Dynamic People-to-people Exchanges

People-to-people and non-governmental exchanges are effective approaches to consolidating the public and social basis of Sino-African relations, and to guaranteeing their long-term and sustainable development. Telling the Chinese story and intensifying media intercommunication is vital to China-Africa people-to-people and non-governmental exchanges. Since 2014 China has through the China Africa Press Center project invited 1,000 African media workers to the country each year to take part in a 10-month training course. This gives these reporters the opportunity to understand China, improve their news gathering and editing skills, and record personal observations and reflections. In March 2016, 22 African reporters who had taken part in the project attended China's annual National People's Congress and Chinese People's Political Consultative Conference. They were regarded by French media as the journalists the Chinese government most welcomed.

Moreover, since being founded in 2011 the China-Africa Think Tank Forum (CATTF), a major Sino-African non-governmental exchange platform, has been a main vehicle for scholars of the two sides to publicize actual instances of Sino-African cooperation. The fifth CATTF took place in Yiwu of Zhejiang Province in April 2016 and held deep discussions on Sino-African production capacity development and African industrialization. In August 2016, the China-Africa Media & Think-Tanks Symposium was held in the port city of Mombasa, Kenya. More than 150 think tank and media representatives from 20 countries, including China, Kenya, South Africa, Senegal, Tanzania, Nigeria, Morocco, and Egypt, took part, and visited the Mombasa-Nairobi Railway, then under construction.

Constantly enhanced Sino-African political and economic cooperation and people-and-people exchanges have had encouraging impact on fundamental public opinion. China's influence in African countries is rapidly growing, and the overall response to it is positive. According to the well-known Afrobarometer poll held in October 2016, of the 54,000 people interviewed from 36 African countries, the majority thought that China had a positive impact on their country. More than two thirds of interviewees also thought that economic activities, especially investment, were a key element of building and improving China's image among African citizens.

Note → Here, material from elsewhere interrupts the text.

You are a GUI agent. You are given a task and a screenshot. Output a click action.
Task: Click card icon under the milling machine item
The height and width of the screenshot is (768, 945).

Assistance and support from China for the continent's development also won the commendation of more than 80 percent of local residents surveyed from Nigeria, Liberia, and Cameroon, and 91 percent from Mali. Expansion of non-governmental exchanges is indeed a gradual oiling process that brings true transformation.

He Wenping is a research fellow with the Institute of West-Asian and African Studies at Chinese Academy of Social Sciences.